The reason for soaking the raisins is to keep them from drying out in the baking process. We usually soak our raisins before adding them to any baked goods. They stay plump and juicy this way!
Carrot Cake Scones
Ingredients
Scones:
- 2 1/2 cups all-purpose flour
- 4 tbsp. light brown sugar
- 1 tsp. baking soda
- 2 tsp. cream of tartar
- 1/2 tsp. salt
- 1 tsp. cinnamon
- 1/2 tsp. cardamom
- 1/4 tsp. all-spice *optional
- 4 oz. butter, chilled and cut into small 1/2-inch pieces (8 tbsp. or 1 stick, or 1/2 cup)
- 1 cup raisins rehydrated – see directions below
- 1 cup toasted pecans (coarsely choppes)
- 1 cup finely grated carrots
- 3/4 cup milk or half and half – your choice
- 1 tsp. vanilla extract
- 1/2 cup toasted pecans pieces (for garnish on top of the icing)
Vanilla Icing
- 2 oz. cream cheese (softened to room temp)
- 1 cup sifted powdered sugar
- 2 tbsp. milk
- 1/2 tsp. vanilla extract
Instructions
- Preheat oven to 425⁰. Prepare a baking sheet with cooking spray or parchment paper.
- To rehydrate the raisins, place them in a small bowl. Pour about 1 cup of boiling water over them and allow this to sit for about 15-20 minutes. Strain or squeeze excess water out of the raisins before adding them to the dough. You can use a strainer for this or cheese cloth.
- Sift flour, salt, baking soda, cinnamon, cardamom, (allspice if using), and cream of tartar into a bowl. Stir in brown sugar. Using a pastry cutter or cold fingertips, cut the butter pieces into the dries until the pieces of butter are like small peas. Stir in the raisins, carrots and pecans. Mix well.
- Add milk and vanilla all at once and mix just until integrated. Turn dough onto floured cloth or board and gather into a ball. You may need to absorb a little of the extra flour for this step, but be careful to not over handle your dough. Use a very light touch. Remember, as our British au pair once told me, “The keys to good scones are cold hands and a warm heart!” 💕
- Roll or flatten the dough ball out to about 1 ¼ inch in thickness. Cut dough into 8 triangles for large scones, or 12 triangles for smaller scones. Or, you can also use a biscuit cutter dipped in flour if you prefer round scones.
- Place scones on prepared baking sheet and refrigerate for approximately 10-15 minutes, or longer. Remove from oven and bake for approximately 12-14 minutes, or until the tops begin to turn golden-brown. Remove from oven and cool completely before icing.
Make the Icing
- While the scones are baking, it’s time to make the icing. Simply blend the sifted powered sugar with the softened cream cheese. Whisk in the vanilla and enough milk to get to a thick icing consistency. If accidentally add to much milk, just add a little more sugar, and if it’s too thick, then add more milk, a tiny bit at a time!

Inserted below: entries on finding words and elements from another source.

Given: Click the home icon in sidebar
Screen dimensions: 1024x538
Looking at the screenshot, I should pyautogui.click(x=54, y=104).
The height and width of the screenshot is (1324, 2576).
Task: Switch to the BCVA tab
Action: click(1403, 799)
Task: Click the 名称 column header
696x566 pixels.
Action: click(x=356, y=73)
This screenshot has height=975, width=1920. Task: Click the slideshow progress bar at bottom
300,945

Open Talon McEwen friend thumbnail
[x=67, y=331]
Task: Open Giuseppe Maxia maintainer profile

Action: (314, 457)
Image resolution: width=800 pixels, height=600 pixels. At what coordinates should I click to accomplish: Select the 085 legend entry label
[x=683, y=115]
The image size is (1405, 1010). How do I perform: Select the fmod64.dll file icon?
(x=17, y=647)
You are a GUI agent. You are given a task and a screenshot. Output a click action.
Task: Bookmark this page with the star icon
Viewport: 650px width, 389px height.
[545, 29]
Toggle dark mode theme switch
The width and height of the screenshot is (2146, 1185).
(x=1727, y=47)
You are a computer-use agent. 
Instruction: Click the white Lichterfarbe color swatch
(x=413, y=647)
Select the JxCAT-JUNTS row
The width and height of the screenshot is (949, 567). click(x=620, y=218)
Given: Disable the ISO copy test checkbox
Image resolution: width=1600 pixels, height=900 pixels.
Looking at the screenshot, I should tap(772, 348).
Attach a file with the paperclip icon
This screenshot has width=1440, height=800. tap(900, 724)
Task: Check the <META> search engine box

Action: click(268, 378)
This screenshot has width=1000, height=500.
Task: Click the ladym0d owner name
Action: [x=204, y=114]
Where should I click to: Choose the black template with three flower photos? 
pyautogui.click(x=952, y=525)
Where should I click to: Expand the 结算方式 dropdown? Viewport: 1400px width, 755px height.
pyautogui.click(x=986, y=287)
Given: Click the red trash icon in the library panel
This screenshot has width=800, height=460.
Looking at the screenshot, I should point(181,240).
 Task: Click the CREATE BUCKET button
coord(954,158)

- Spread the icing over the cooled scones with a spoon or offset spatula and then top with extra toasted pecan pieces. If you want to serve the scones warm, store them without the icing, and once reheated, spread the icing over them just before serving. These scones store very well in the refrigerator even once iced, but if you want to freeze them, we suggest icing them when you’re ready to serve them.
A union of carrot cake and scones??? Yes please! We couldn’t wait to give this recipe a try, and these bad boys did not disappoint. We could hardly wait for them to cool after coming out of the oven before digging in. Love that they’re low on sugar (we skipped the icing) as we intended to freeze the majority of the batch. The raisins provided more than enough sweetness to satisfy. In all honesty, not even half the recipe actually made it to the freezer – they were too tasty!
Thank you, Zoe! We are so happy that you tried these scones and loved them! We’re with you … the raisins (and carrots) make them taste sweet without a lot of sugar! We hope they become a regular in your breakfast rotation! Good luck on the race!